Each daughter narrates a different chapter and, between the two, you get the complete picture of their lives.  This feels light but, ends up being a much deeper book on many levels.  Thoroughly enjoyable.

Rating: 4.7 Recommend

Friday, March 11, 2011

Crooked Letter Crooked Letter by Tom Franklin

Crooked Letter, Crooked LetterI don't normally enjoy Crime-Drama but this was an enjoyable read.  Silas Jones and Larry Ott have known each other since their late 1970s childhood when Silas lived with his mother in a cabin on land owned by Larry's father. At school they could barely acknowledge one another, Silas being black and Larry white, but they secretly formed a bond hunting, fishing, and just being boys in the woods. When a girl goes missing after going on a date with Larry, he is permanently marked as dangerous, despite the lack of evidence linking him to her disappearance, and the two boys go their separate ways.
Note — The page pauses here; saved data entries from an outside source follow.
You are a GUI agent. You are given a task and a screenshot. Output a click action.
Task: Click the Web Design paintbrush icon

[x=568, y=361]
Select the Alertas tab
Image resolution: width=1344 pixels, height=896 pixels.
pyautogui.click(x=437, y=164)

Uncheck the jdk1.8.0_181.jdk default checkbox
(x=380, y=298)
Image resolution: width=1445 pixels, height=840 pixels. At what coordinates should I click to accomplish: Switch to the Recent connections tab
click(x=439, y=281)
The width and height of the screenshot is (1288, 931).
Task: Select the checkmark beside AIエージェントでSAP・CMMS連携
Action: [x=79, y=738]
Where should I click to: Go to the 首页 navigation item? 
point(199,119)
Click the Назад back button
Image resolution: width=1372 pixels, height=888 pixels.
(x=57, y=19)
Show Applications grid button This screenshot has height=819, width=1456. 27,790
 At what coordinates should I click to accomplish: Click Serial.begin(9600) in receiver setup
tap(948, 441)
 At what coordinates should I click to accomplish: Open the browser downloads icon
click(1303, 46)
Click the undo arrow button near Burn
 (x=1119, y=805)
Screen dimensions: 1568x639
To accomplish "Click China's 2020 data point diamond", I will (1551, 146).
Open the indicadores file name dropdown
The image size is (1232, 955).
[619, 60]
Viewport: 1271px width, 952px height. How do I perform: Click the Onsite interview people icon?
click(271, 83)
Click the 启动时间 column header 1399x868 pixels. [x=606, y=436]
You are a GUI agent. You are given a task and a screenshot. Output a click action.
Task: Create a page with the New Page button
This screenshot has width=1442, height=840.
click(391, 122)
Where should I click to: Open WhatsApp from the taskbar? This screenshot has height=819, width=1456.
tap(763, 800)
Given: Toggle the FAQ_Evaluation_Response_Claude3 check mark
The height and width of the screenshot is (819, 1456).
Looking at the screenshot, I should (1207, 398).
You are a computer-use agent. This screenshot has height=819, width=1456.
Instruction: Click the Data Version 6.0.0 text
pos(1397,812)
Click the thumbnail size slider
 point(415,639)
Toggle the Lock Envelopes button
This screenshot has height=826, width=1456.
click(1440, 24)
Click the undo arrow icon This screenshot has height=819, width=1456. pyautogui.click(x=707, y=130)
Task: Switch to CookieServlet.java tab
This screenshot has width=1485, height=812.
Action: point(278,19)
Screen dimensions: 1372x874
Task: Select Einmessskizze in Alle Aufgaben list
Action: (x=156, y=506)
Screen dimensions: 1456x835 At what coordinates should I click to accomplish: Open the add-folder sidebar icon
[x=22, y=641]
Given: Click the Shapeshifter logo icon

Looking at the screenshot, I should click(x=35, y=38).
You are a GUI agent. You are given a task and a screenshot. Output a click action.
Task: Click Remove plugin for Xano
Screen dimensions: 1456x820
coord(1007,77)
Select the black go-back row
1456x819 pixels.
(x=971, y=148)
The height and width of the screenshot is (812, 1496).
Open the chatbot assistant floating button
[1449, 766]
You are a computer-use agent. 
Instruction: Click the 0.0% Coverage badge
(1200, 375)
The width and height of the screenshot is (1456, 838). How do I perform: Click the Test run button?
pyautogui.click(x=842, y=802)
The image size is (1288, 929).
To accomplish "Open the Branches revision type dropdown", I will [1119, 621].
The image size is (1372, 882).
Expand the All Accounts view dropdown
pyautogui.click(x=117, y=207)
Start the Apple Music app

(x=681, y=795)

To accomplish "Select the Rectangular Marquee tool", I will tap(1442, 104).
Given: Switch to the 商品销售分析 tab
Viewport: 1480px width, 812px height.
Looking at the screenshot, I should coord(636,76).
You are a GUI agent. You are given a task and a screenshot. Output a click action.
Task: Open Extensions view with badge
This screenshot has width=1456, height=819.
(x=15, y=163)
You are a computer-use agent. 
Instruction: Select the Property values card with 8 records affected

Twenty-five years later, Silas is the local constable, and when another girl disappears, Larry, an auto mechanic with few customers and fewer friends, is once again a person of interest. The Southern atmosphere is rich, and I love the languid shifting from present to past.  I don't typically enjoy crime-dramas but, this one has my attention.  It is an easy read that has drawn me in from the beginning pages unfolding Larry's quiet simple life on the farm and how he made a portable pen so he could move all his chickens to a different patch of the farm every day to eat bugs.  I love how it captures the South and the character development.

Rating: 4.3 Recommend

Wednesday, March 9, 2011

Family Matters by Rohinton Mistry

Family MattersMistry masterfully portrays a family being torn apart by lies, love, and its unresolved demons of the past. Nariman Vakeel is an aging patriarch whose advancing Parkinson's disease and its related complications threaten to destroy his large Parsi family. When Nariman breaks his ankle and becomes bedridden, his two stepchildren turn his care over to their half-sister, Roxanne, who lives in a two-room flat with her husband and two sons. What follows is each character's reaction to this situation, from Roxanne's husband's struggle to provide for his family without neglecting his conscience to their sons' coming of age in an era of uncertainty. Interspersed between these dilemmas are Nariman's tortured remembrances of a forbidden love and its inescapable consequences

This is a well told story of the Vakeel family but, it didn't feel on par to A Fine Balance.